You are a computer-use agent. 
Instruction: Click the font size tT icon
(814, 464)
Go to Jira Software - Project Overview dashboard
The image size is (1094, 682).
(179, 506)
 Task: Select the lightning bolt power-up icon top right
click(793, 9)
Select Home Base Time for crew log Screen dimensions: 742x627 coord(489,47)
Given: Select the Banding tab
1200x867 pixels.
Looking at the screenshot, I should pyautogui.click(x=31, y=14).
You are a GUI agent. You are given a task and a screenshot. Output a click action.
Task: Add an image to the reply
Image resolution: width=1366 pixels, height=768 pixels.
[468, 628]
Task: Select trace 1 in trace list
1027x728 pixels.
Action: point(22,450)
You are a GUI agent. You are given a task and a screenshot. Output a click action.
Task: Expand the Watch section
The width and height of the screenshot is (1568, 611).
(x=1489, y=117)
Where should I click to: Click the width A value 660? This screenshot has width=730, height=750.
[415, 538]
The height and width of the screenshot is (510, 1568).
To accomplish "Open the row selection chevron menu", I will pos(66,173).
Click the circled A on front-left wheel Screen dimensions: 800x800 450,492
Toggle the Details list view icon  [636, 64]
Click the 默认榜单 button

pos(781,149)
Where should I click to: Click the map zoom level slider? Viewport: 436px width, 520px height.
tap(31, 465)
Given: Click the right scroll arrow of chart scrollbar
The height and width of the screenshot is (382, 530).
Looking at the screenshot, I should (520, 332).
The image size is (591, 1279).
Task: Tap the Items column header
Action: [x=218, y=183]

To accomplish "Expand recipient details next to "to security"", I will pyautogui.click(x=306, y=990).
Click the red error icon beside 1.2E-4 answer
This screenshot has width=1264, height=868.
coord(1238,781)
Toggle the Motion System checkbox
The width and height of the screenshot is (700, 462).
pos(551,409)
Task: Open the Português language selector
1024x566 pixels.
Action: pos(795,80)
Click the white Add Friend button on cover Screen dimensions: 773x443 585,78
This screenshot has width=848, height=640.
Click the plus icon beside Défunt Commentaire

> **WORK REQUIRED**
Using only the listing above, restate exactly the lines from the line containing "Given: Select the Banding tab" through the line containing "Task: Select trace 1 in trace list", both included.

> **SOLUTION FOR THIS TASK**
Given: Select the Banding tab
1200x867 pixels.
Looking at the screenshot, I should pyautogui.click(x=31, y=14).
You are a GUI agent. You are given a task and a screenshot. Output a click action.
Task: Add an image to the reply
Image resolution: width=1366 pixels, height=768 pixels.
[468, 628]
Task: Select trace 1 in trace list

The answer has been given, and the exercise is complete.